Items from a data source

[Start of section]

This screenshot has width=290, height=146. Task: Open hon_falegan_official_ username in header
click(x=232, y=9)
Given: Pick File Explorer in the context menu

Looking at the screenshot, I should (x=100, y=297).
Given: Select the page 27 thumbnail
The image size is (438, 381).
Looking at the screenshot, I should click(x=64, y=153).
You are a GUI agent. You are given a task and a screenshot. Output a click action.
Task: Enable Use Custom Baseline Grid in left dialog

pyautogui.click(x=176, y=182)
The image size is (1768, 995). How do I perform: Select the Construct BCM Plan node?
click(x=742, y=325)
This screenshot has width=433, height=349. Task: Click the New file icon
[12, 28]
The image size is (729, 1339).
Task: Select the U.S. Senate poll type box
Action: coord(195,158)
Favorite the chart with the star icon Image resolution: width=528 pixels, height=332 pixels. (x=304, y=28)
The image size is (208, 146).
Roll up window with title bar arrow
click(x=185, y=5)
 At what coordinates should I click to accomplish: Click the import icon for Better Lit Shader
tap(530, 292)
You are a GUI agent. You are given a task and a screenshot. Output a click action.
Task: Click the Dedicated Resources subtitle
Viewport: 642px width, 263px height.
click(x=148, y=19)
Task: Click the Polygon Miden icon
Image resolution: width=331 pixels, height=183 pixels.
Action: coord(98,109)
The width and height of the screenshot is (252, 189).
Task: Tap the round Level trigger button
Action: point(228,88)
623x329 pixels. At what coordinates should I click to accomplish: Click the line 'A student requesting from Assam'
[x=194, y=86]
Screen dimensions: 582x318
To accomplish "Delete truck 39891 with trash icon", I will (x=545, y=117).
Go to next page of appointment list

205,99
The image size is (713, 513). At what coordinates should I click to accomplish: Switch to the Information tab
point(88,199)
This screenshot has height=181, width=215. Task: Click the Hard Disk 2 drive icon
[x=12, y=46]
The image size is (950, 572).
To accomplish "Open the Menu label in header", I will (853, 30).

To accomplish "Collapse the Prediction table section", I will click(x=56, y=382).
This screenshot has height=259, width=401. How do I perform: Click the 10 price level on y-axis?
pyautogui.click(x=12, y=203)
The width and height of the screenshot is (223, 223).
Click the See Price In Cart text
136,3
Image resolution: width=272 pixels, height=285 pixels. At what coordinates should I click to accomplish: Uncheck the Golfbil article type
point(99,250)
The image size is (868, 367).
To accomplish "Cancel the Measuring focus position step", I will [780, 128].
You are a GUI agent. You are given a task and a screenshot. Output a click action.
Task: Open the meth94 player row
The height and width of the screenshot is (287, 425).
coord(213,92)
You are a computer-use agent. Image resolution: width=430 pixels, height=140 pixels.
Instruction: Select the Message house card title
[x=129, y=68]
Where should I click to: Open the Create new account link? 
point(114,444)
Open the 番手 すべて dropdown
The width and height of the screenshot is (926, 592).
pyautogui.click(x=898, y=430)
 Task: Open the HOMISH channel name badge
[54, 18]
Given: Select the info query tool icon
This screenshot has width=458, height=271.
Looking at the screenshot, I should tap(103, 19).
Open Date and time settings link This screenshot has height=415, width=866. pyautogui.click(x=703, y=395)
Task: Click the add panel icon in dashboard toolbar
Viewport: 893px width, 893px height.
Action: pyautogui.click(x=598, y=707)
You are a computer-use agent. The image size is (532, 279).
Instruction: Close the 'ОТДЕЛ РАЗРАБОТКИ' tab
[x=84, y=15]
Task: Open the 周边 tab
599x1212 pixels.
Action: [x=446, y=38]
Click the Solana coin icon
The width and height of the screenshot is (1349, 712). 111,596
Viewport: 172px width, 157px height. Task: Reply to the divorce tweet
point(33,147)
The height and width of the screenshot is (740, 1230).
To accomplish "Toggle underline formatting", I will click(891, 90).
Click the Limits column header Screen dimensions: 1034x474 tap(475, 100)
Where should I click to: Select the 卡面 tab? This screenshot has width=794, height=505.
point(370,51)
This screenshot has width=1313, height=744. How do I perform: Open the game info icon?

[End of section]

DESCRIPTION OF THE TASK:
A full, exact copy of the entries is the required answer.

ANSWER AREA:
This screenshot has width=290, height=146. Task: Open hon_falegan_official_ username in header
click(x=232, y=9)
Given: Pick File Explorer in the context menu

Looking at the screenshot, I should (x=100, y=297).
Given: Select the page 27 thumbnail
The image size is (438, 381).
Looking at the screenshot, I should click(x=64, y=153).
You are a GUI agent. You are given a task and a screenshot. Output a click action.
Task: Enable Use Custom Baseline Grid in left dialog

pyautogui.click(x=176, y=182)
The image size is (1768, 995). How do I perform: Select the Construct BCM Plan node?
click(x=742, y=325)
This screenshot has width=433, height=349. Task: Click the New file icon
[12, 28]
The image size is (729, 1339).
Task: Select the U.S. Senate poll type box
Action: coord(195,158)
Favorite the chart with the star icon Image resolution: width=528 pixels, height=332 pixels. (x=304, y=28)
The image size is (208, 146).
Roll up window with title bar arrow
click(x=185, y=5)
 At what coordinates should I click to accomplish: Click the import icon for Better Lit Shader
tap(530, 292)
You are a GUI agent. You are given a task and a screenshot. Output a click action.
Task: Click the Dedicated Resources subtitle
Viewport: 642px width, 263px height.
click(x=148, y=19)
Task: Click the Polygon Miden icon
Image resolution: width=331 pixels, height=183 pixels.
Action: coord(98,109)
The width and height of the screenshot is (252, 189).
Task: Tap the round Level trigger button
Action: point(228,88)
623x329 pixels. At what coordinates should I click to accomplish: Click the line 'A student requesting from Assam'
[x=194, y=86]
Screen dimensions: 582x318
To accomplish "Delete truck 39891 with trash icon", I will (x=545, y=117).
Go to next page of appointment list

205,99
The image size is (713, 513). At what coordinates should I click to accomplish: Switch to the Information tab
point(88,199)
This screenshot has height=181, width=215. Task: Click the Hard Disk 2 drive icon
[x=12, y=46]
The image size is (950, 572).
To accomplish "Open the Menu label in header", I will (853, 30).

To accomplish "Collapse the Prediction table section", I will click(x=56, y=382).
This screenshot has height=259, width=401. How do I perform: Click the 10 price level on y-axis?
pyautogui.click(x=12, y=203)
The width and height of the screenshot is (223, 223).
Click the See Price In Cart text
136,3
Image resolution: width=272 pixels, height=285 pixels. At what coordinates should I click to accomplish: Uncheck the Golfbil article type
point(99,250)
The image size is (868, 367).
To accomplish "Cancel the Measuring focus position step", I will [780, 128].
You are a GUI agent. You are given a task and a screenshot. Output a click action.
Task: Open the meth94 player row
The height and width of the screenshot is (287, 425).
coord(213,92)
You are a computer-use agent. Image resolution: width=430 pixels, height=140 pixels.
Instruction: Select the Message house card title
[x=129, y=68]
Where should I click to: Open the Create new account link? 
point(114,444)
Open the 番手 すべて dropdown
The width and height of the screenshot is (926, 592).
pyautogui.click(x=898, y=430)
 Task: Open the HOMISH channel name badge
[54, 18]
Given: Select the info query tool icon
This screenshot has width=458, height=271.
Looking at the screenshot, I should tap(103, 19).
Open Date and time settings link This screenshot has height=415, width=866. pyautogui.click(x=703, y=395)
Task: Click the add panel icon in dashboard toolbar
Viewport: 893px width, 893px height.
Action: pyautogui.click(x=598, y=707)
You are a computer-use agent. The image size is (532, 279).
Instruction: Close the 'ОТДЕЛ РАЗРАБОТКИ' tab
[x=84, y=15]
Task: Open the 周边 tab
599x1212 pixels.
Action: [x=446, y=38]
Click the Solana coin icon
The width and height of the screenshot is (1349, 712). 111,596
Viewport: 172px width, 157px height. Task: Reply to the divorce tweet
point(33,147)
The height and width of the screenshot is (740, 1230).
To accomplish "Toggle underline formatting", I will click(891, 90).
Click the Limits column header Screen dimensions: 1034x474 tap(475, 100)
Where should I click to: Select the 卡面 tab? This screenshot has width=794, height=505.
point(370,51)
This screenshot has width=1313, height=744. How do I perform: Open the game info icon?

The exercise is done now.